Uitspraak
1.Geding in cassatie
2.Beoordeling van de middelen
3.Ambtshalve beoordeling van de bestreden uitspraak
4.Beslissing
5 maart 2019.
Hoge Raad
In deze zaak gaat het om een cassatieberoep tegen een arrest van het Gerechtshof Amsterdam, waarin de verdachte is veroordeeld voor openlijk geweld door brandstichting bij het standbeeld ‘Het Lieverdje’ op het Spui te Amsterdam. De Hoge Raad heeft op 5 maart 2019 uitspraak gedaan in deze zaak, met zaaknummer 17/01258. De verdachte heeft in cassatie geklaagd over de verwerping van het verweer dat de vervolging en bestraffing in strijd zijn met de artikelen 10 en 11 van het Europees Verdrag voor de Rechten van de Mens (EVRM). Daarnaast is er geklaagd over het oordeel van het Hof dat het gooien van brandbare vloeistof over het standbeeld en het aansteken daarvan moet worden gekwalificeerd als ‘geweld’ en ‘openlijke geweldpleging’ in de zin van artikel 141 van het Wetboek van Strafrecht (Sr). De Hoge Raad heeft geoordeeld dat de middelen niet tot cassatie kunnen leiden, omdat zij niet nopen tot beantwoording van rechtsvragen in het belang van de rechtseenheid of de rechtsontwikkeling.

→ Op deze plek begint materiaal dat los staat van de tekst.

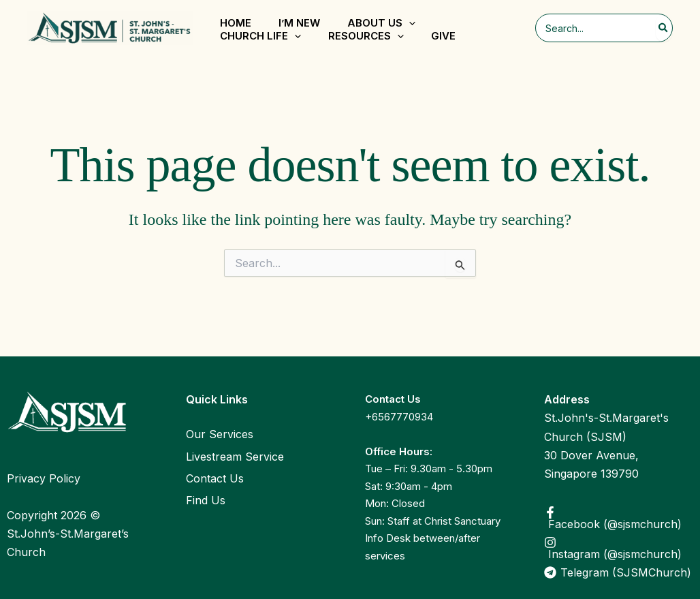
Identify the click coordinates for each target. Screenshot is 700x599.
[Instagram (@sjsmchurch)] (618, 548)
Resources (366, 36)
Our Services (219, 434)
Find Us (206, 500)
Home (236, 22)
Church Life (260, 36)
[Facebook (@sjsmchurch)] (618, 518)
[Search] (664, 28)
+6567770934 (399, 416)
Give (443, 35)
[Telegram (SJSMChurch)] (618, 572)
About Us (381, 23)
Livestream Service (235, 457)
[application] (409, 23)
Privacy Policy (44, 478)
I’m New (299, 22)
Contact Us (214, 478)
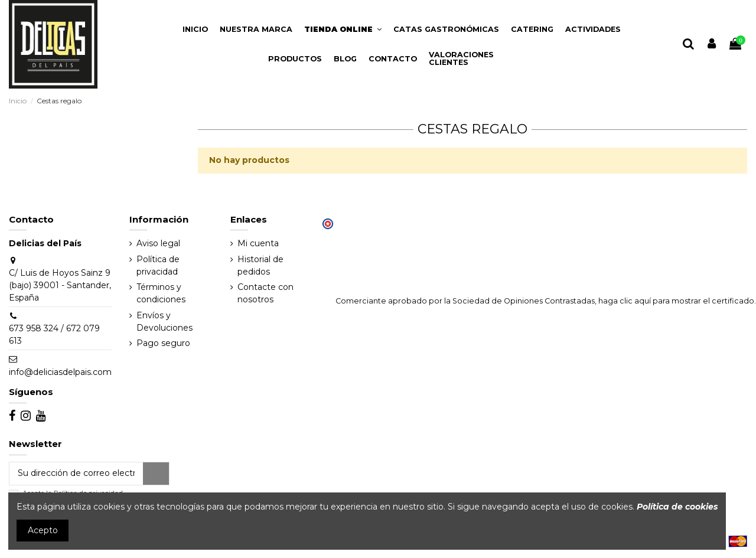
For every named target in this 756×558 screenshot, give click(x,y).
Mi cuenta (258, 243)
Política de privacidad (158, 265)
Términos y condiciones (161, 293)
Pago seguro (163, 343)
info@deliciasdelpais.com (60, 372)
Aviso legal (158, 243)
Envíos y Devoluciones (164, 321)
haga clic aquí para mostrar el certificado (676, 301)
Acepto (43, 530)
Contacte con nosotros (265, 293)
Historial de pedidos (260, 265)
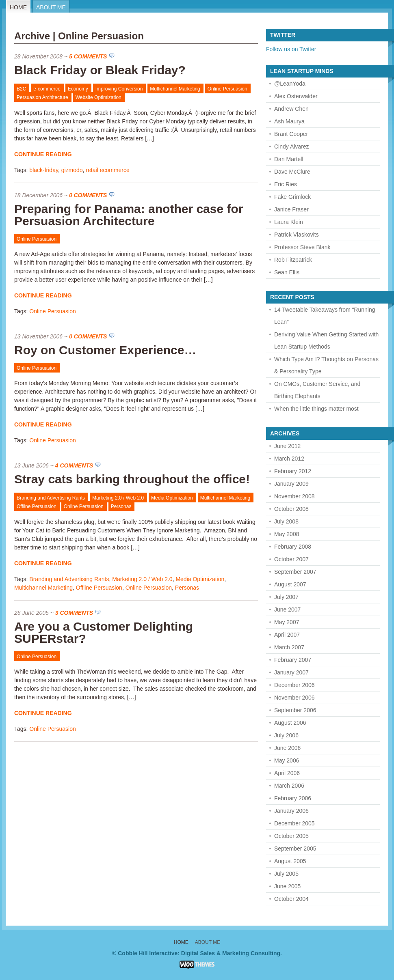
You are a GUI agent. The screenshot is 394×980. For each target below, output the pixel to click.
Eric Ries (286, 184)
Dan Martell (289, 159)
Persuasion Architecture (42, 97)
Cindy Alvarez (292, 146)
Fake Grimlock (292, 197)
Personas (121, 506)
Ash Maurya (289, 121)
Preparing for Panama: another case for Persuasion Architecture (129, 215)
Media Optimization (172, 498)
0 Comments (88, 195)
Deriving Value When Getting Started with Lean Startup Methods (326, 340)
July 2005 (286, 874)
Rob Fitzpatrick (293, 260)
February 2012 (292, 471)
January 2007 (291, 672)
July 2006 (286, 735)
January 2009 (291, 484)
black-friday (43, 170)
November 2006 (294, 698)
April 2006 (287, 773)
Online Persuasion (227, 89)
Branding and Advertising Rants (51, 498)
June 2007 (287, 610)
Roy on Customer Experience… (105, 350)
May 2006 (286, 760)
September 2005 (295, 849)
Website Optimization (98, 97)
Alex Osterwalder (296, 96)
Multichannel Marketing (175, 89)
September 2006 (295, 710)
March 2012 (289, 459)
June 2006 (287, 748)
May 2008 (286, 534)
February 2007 (292, 660)
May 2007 (286, 622)
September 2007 (295, 572)
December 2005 (294, 823)
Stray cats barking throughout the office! (132, 479)
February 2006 (292, 798)
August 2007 (290, 584)
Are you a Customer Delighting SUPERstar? (104, 632)
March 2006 (289, 786)
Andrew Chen (291, 109)
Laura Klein (288, 222)
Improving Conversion (119, 89)
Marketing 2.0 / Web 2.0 (118, 498)
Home (18, 7)
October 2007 (291, 559)
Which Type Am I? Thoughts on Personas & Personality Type (326, 365)
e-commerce (47, 89)
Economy (78, 89)
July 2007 (286, 597)
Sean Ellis (287, 272)
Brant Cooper (291, 134)
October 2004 (291, 899)
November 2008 (294, 496)
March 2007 (289, 647)
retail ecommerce (107, 170)
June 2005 (287, 886)
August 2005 (290, 861)
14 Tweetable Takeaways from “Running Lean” (325, 316)
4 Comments (74, 465)
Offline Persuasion (37, 506)
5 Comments (88, 56)
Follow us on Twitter (291, 49)
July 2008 (286, 521)
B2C (21, 89)
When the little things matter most (316, 409)
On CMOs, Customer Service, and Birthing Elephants (317, 390)
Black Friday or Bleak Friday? (100, 70)
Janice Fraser (291, 209)
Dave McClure (292, 172)
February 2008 (292, 547)
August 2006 (290, 723)
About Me (51, 7)
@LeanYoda (290, 84)
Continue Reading (43, 154)
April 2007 (287, 635)
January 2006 (291, 811)
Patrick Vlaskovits (297, 235)
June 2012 (287, 446)
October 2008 (291, 509)
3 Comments (74, 613)
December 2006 (294, 685)
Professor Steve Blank (302, 247)
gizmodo (72, 170)
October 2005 (291, 836)
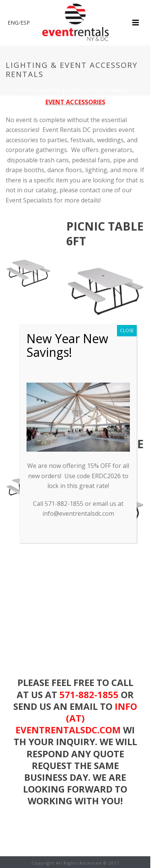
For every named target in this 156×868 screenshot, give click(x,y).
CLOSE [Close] (127, 330)
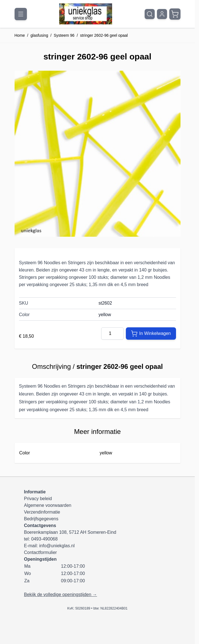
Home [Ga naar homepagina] (20, 35)
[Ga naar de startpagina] (85, 14)
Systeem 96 (64, 35)
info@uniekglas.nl (57, 546)
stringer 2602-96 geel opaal (104, 35)
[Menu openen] (21, 14)
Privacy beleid (38, 498)
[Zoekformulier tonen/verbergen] (150, 14)
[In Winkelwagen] (151, 334)
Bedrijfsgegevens (41, 519)
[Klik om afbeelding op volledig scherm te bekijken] (98, 154)
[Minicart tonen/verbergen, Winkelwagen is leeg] (175, 14)
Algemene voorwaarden (48, 505)
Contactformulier (40, 552)
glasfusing (39, 35)
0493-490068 (44, 539)
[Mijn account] (162, 14)
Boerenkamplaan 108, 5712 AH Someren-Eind (70, 532)
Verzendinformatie (42, 512)
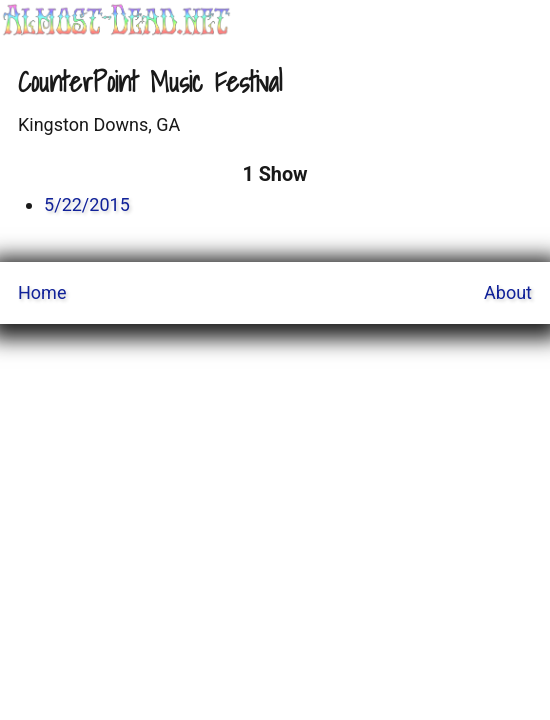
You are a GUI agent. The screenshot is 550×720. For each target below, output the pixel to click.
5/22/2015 (87, 204)
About (508, 292)
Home (42, 292)
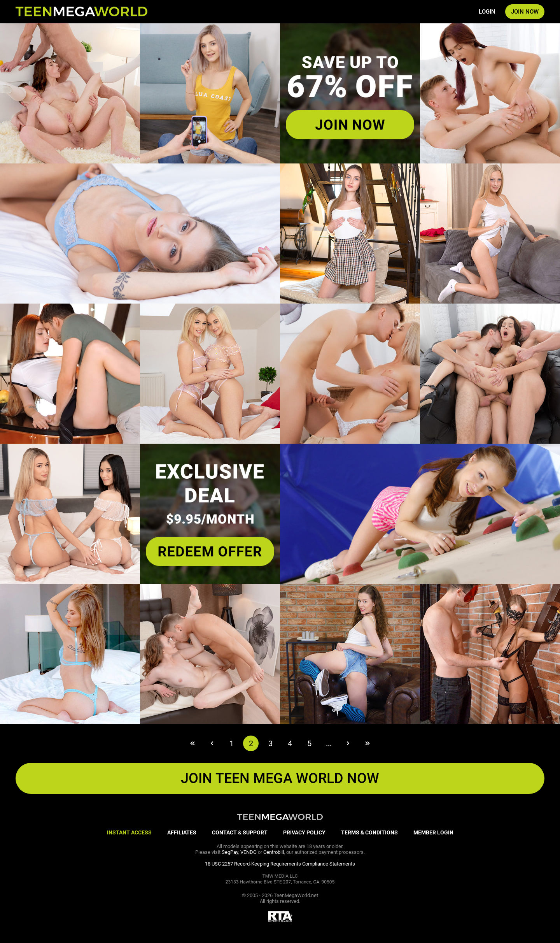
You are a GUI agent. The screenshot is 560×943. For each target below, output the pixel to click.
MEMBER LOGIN (433, 832)
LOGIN (487, 12)
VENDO (248, 852)
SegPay (230, 852)
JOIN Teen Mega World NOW (280, 778)
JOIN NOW (525, 12)
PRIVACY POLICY (304, 832)
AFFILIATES (182, 832)
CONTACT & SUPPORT (240, 832)
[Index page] (81, 12)
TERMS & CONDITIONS (369, 832)
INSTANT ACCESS (129, 832)
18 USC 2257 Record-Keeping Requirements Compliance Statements (280, 864)
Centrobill (273, 852)
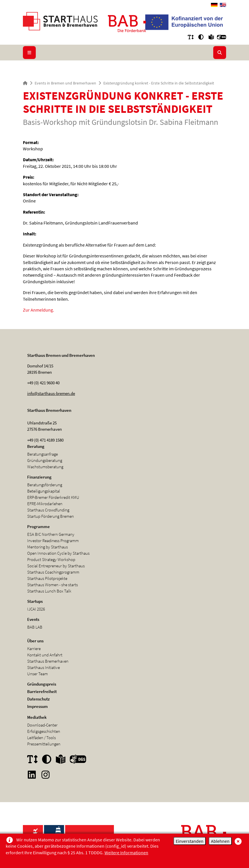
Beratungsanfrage (42, 454)
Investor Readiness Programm (53, 540)
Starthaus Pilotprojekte (47, 578)
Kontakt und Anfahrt (45, 655)
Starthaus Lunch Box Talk (49, 591)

Tevens heeft de Hoge Raad ambtshalve beoordeeld dat de redelijke termijn, zoals bedoeld in artikel 6, eerste lid, EVRM, is overschreden, aangezien er meer dan twee jaren zijn verstreken na het instellen van het cassatieberoep. Ondanks deze overschrijding heeft de Hoge Raad geen rechtsgevolg aan deze constatering verbonden, gezien de opgelegde geldboete en taakstraf aan de verdachte. Uiteindelijk heeft de Hoge Raad het beroep verworpen.